О чем бы она ни думала сейчас, мысли ее были не очень веселыми.
– Подумать о чем? – поинтересовалась я, пристраиваясь на камне рядом с ней.
На могильной плите была изображена фигура поверженного рыцаря, прижимающего к груди кинжал, рукоять которого походила на крест.
– Я хочу знать – почему! – с жаром сказала она.
Ее худое лицо вдруг побледнело от гнева.
– Что «почему»?
– Почему! Почему я вижу, что должно произойти, но ничего не могу сделать, чтобы остановить это или изменить. Какая польза от такого дара? Это не дар, а проклятие, хотя я ничем не заслужила его!
Она обернулась и злобно взглянула на Томаса Фрэзера, безмятежно смотрящего из-под шлема, сложив руки на рукояти меча.
– А может, это твое проклятие, старый греховодник? Или всей твоей проклятой семьи? Вы когда-нибудь думали об этом? – неожиданно спросила она, повернувшись ко мне.
Ее брови выгнулись дугой над карими глазами, в которых сверкали искры гнева.
– Вы никогда не думали, что дар, который мы получили, нужен не нам, а кому-то другому, а мы из-за него обречены на страдания. Никогда не думали об этом?
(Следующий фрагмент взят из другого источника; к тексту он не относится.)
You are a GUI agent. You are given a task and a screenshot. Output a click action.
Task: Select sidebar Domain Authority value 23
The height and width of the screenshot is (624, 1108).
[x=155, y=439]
– Не знаю, – медленно произнесла я. – Хотя да, я вас понимаю. Конечно, вы все время задаете себе этот вопрос: ну почему я? И никогда не находите на него ответа. Вы думаете, что у вас есть дар, потому что таково проклятие семейства Фрэзер – заранее знать о времени смерти? Дьявольский замысел.
– Верно, дьявольский, – с горечью согласилась она и прислонилась спиной к саркофагу из красного камня, выглядывающему из-под снега. – А вы как думаете? Сказать ему?
Я вздрогнула:
– Кому? Лорду Ловату?
– Да. Его светлости. Он спрашивает меня, что я вижу, и бьет меня, если я отвечаю, что ничего. Он знает, он видит по моему лицу, когда у меня бывают видения. Но мне хватает силы лишь на одно – чтобы молчать.
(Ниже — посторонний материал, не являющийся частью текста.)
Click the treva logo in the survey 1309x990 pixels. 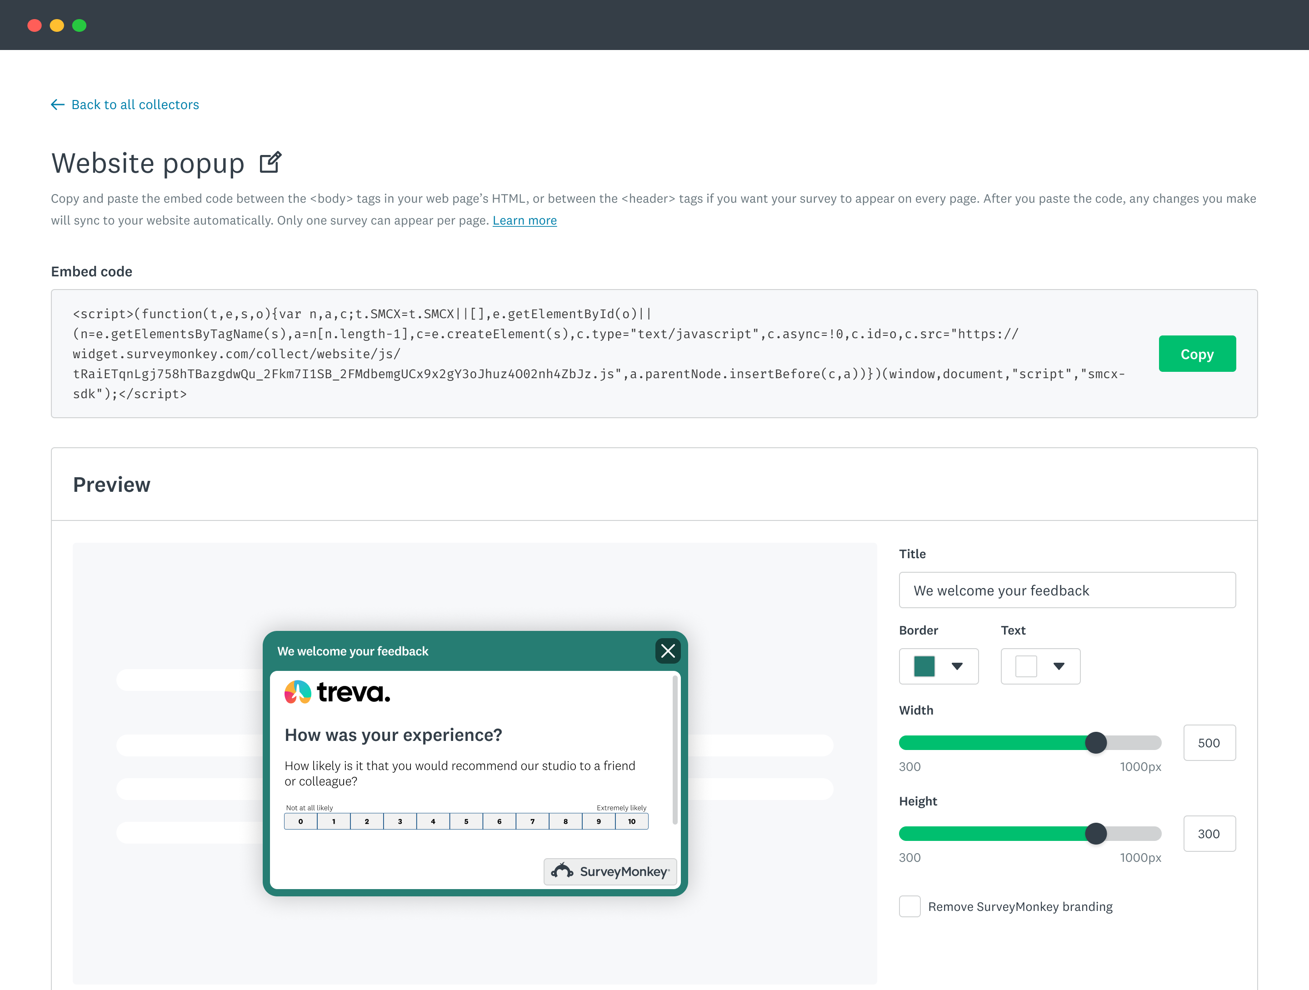click(x=337, y=692)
Длинные белые пальцы нервно теребили складки мокрого плаща.
– Но ведь всегда есть какой-то шанс! – Голова Мэйзри была низко опущена, и капюшон плаща скрывал ее лицо от моих глаз. – Есть шанс, что после моих слов можно что-нибудь изменить. Время от времени так и бывает. Я сказала Лахлану Гиббонсу, что видела его зятя запутавшимся в водорослях и что морские угри выглядывали из-под его рубахи. Лахлан тут же отправился к зятю и продырявил его лодку.
Она засмеялась.
– Господи, какой тогда поднялся шум! Но когда на следующей неделе случился сильный шторм и трое рыбаков утонули, зять Лахлана сидел дома и ремонтировал лодку. А когда я увидела его в следующий раз, рубаха на нем была сухая и никаких водорослей.
– Да, случается и такое, – тихо сказала я. – Иногда.
– Иногда, – кивнув, повторила она, все еще не отрывая глаз от земли.
У ее ног лежала леди Сара Фрэзер. Надгробный камень венчало изображение черепа над перекрещенными костями, а надпись гласила: «Сегодня моя очередь, завтра – твоя».
– А иногда нет. Когда я вижу человека, завернутого в простыню, он заболевает, и тут уж ничего не поделаешь.
– Возможно, – ответила я, глядя на свои руки, лежавшие на камне.